Why did Inscape rebrand?

Published: 14 July, 2016

Categories: General

Why did Inscape rebrand?

Written by Helen Bührs
Principal and Managing Director of Inscape Education Group


A new Era, a new brand, a continued vision…

The image of an organisation is key to communicating the intended message of the company. The responsibility of this message cannot rest solely on the shoulders of a logo developed by a graphic designer. The culture, ethos and core values must be communicated through the people, the product or service and the places they inhabit. This magic is then packaged into a visual message created by the graphic designer.

It is the marketing and communication designer who acquaints himself with the inner workings of an organisation and communicates this to the rest of the design team to ensure that the magic is packaged appropriately. Finally selling the idea to the client and maintaining the implementation through specialised PR and marketing campaigns.

When a company intends to rebrand, it is advisable to include a full design team to ensure that the entire team understands the strategy behind the rebranding exercise and to offer input into the process to ensure the final application is consistent.

Helen Bϋhrs, Thought Leader and Managing Director of Inscape Education shares some insight into the brand evolution over time as well as the most recent rebranding of this leading higher education institution.

It is common practice for a company to rebrand from time to time. Inscape has rebranded 8 times since 1981. As the organisation has developed and matured and changes in the Higher Education landscape have evolved, growth has become apparent.

A diversification of product offering extended the brand to include a wider market and type of individual. The corporate identity of the organisation has developed and evolved alongside these changes.

The many faces of Inscape since its establishment in 1981 – 2016 include;

Why do companies rebrand?

Susan Gunelius, Editor for the blog and author of numerous books about marketing, branding and social media and marketing-related articles that appear on top media websites such as and speaks about companies rebranding to be proactive or reactive.

“Sometimes a company sees a reason to rebrand to seize an opportunity or thwart potential threats in the future. For example, proactive rebranding might include; predicted growth, new line of business or market, a new audience and relevancy.

Other times, companies rebrand in reaction to an event that is so significant that the existing brand must be changed. For example, reactive rebranding might happen in situations like: Mergers or Acquisitions, Legal Issues, Negative Publicity”

In 2011, Inscape intentionally developed products to include new lines of business and market. The growth of product range included; accredited Higher Certificates, Diplomas and Degrees, part-programme Awards and short courses in the Graphics, Fashion, Interior and Architectural careers.

The different types of programmes were each housed under their own visual identity. By providing each type of product with an identity we have been able to characterize them and understand how each product can suitably be matched to individuals who have potential in success by that product. The three brands alongside each other complimented the product and in our eyes reflected diversity.

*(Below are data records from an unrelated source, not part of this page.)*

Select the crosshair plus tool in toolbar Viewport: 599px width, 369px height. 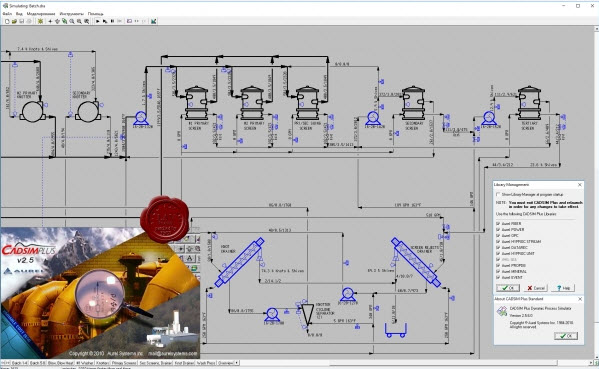[50, 21]
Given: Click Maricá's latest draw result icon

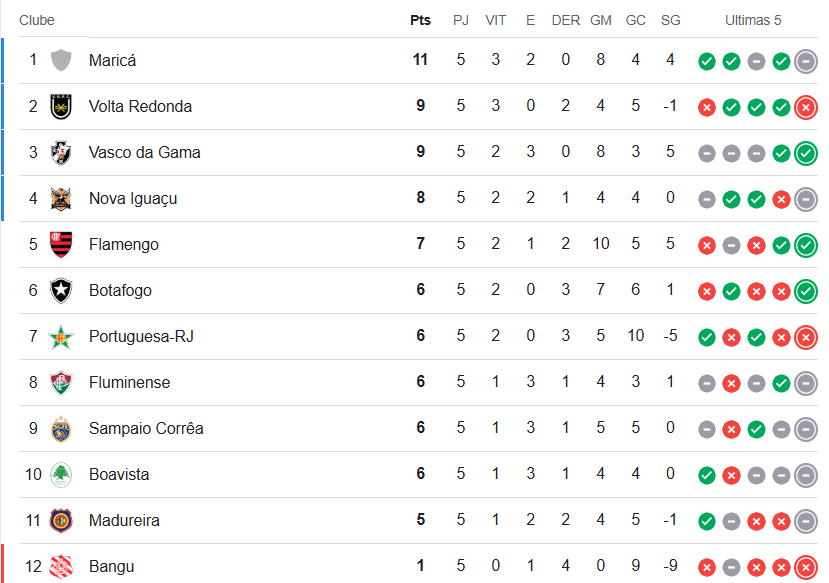Looking at the screenshot, I should (806, 61).
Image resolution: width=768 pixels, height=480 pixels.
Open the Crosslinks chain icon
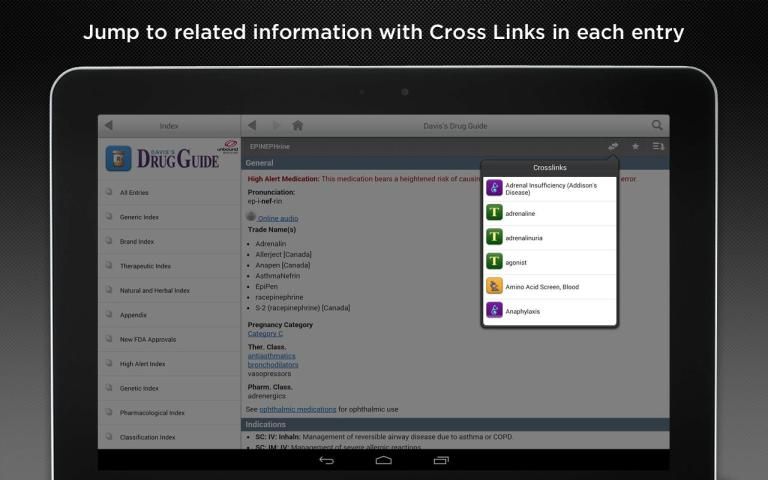click(613, 147)
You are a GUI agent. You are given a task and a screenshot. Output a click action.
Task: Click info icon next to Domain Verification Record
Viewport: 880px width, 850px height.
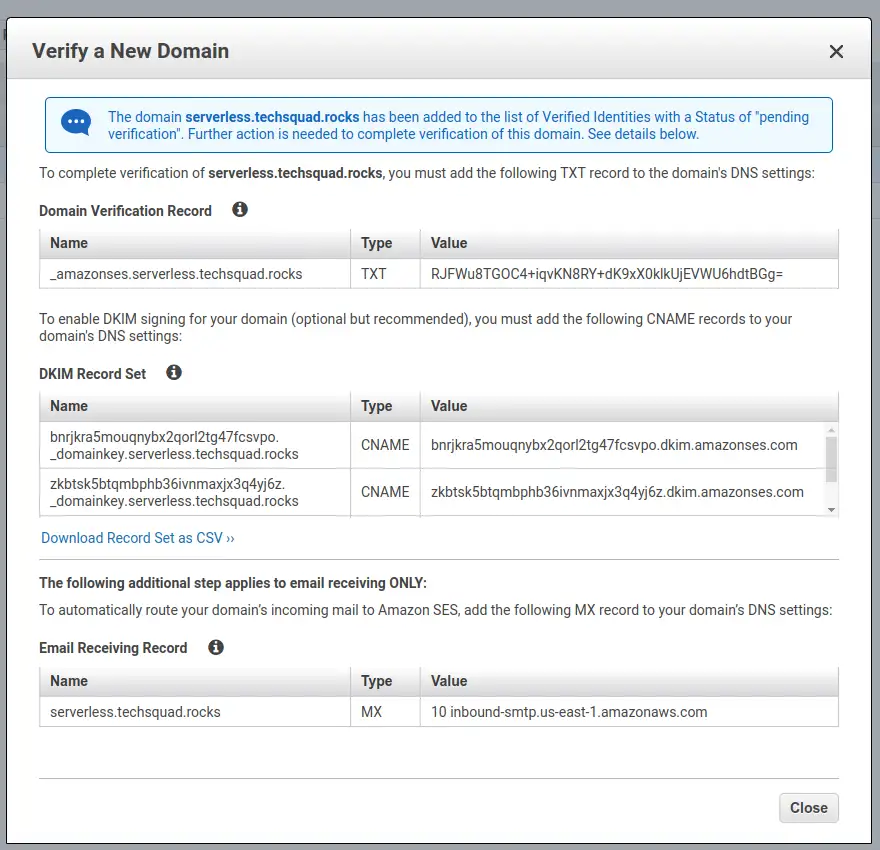[x=240, y=210]
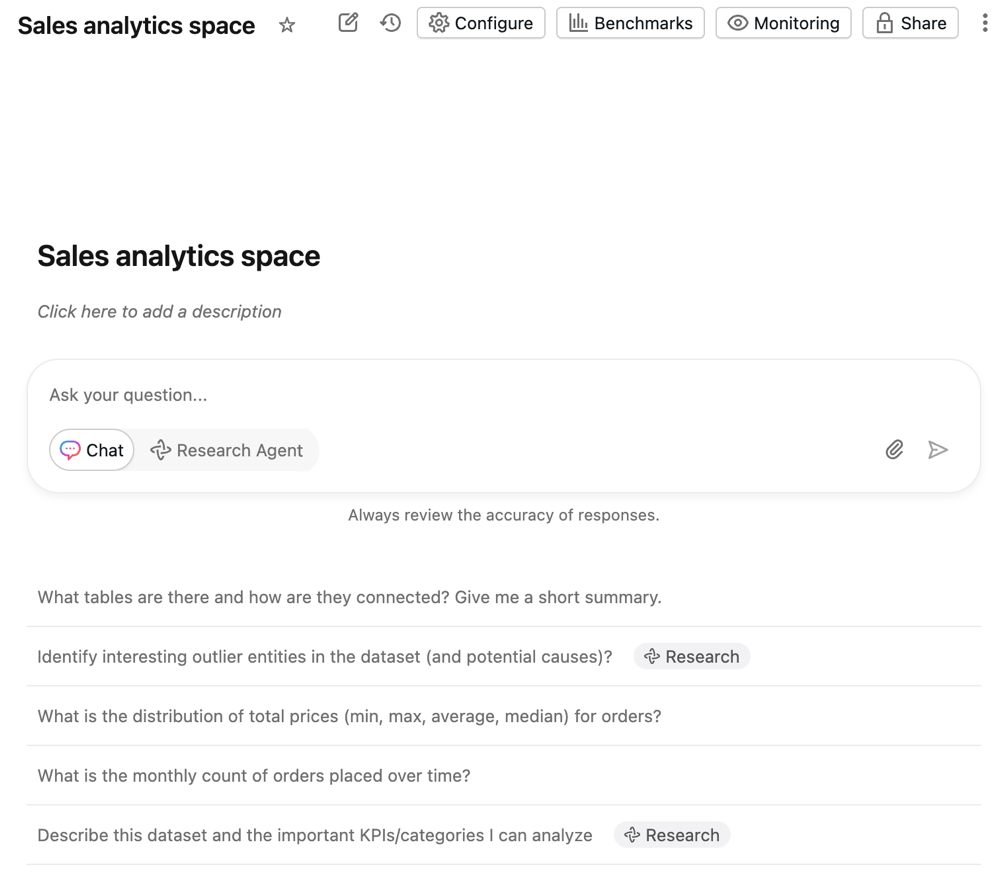Viewport: 1000px width, 885px height.
Task: Open the Benchmarks view
Action: [630, 23]
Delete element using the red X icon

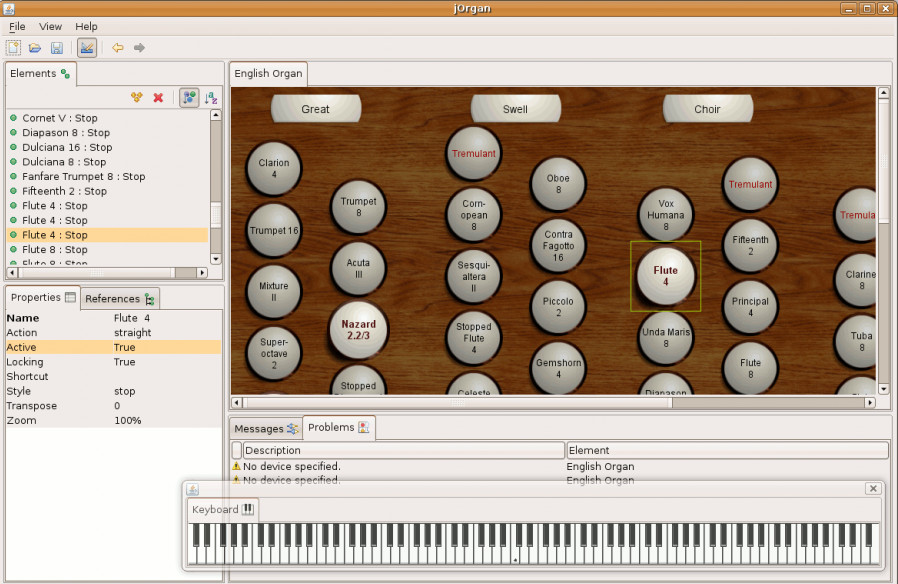pos(158,97)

The resultant effect, however, was a diluted brand that caused confusion and required excessive time and funds to maintain. Whilst each product required its own visual identity at that time it soon became clear to us that the overriding character of all Inscape products is quality that is realized through unique thinking.

After only two years, it was time again, to relook the message being communicated by the organisation and in 2013 we regrouped and put together a multi-disciplinary team of creatives.

The team established to manage the rebrand of Inscape included; ideation specialists, graphic designers, interior designers, fashion designers, interaction designers, audio-visual designers and marketing and communication designers. Together with the minds behind the product, the journey began.

The team were taken through the history of the brand and were exposed to the inner essence of the product, people and places…

The word Inscape was coined by the poet, philosopher and the theologian Gerard Manley Hopkins who was intensely inspired by the natural world. In fact, the term inscape describes the uniqueness of all things natural. To us, each person at Inscape is unique. Hence our slogan… Unique thinking.

The rebrand was planned with the intention of promoting unique thinking as its primary emphasis.

The new brand recognises our proud legacy of emphasis on people and quality. But it also focuses us on our future in innovation. The new logo is modern and assertive; it says we are confident and we mean business. Incidentally the typeface is unique too.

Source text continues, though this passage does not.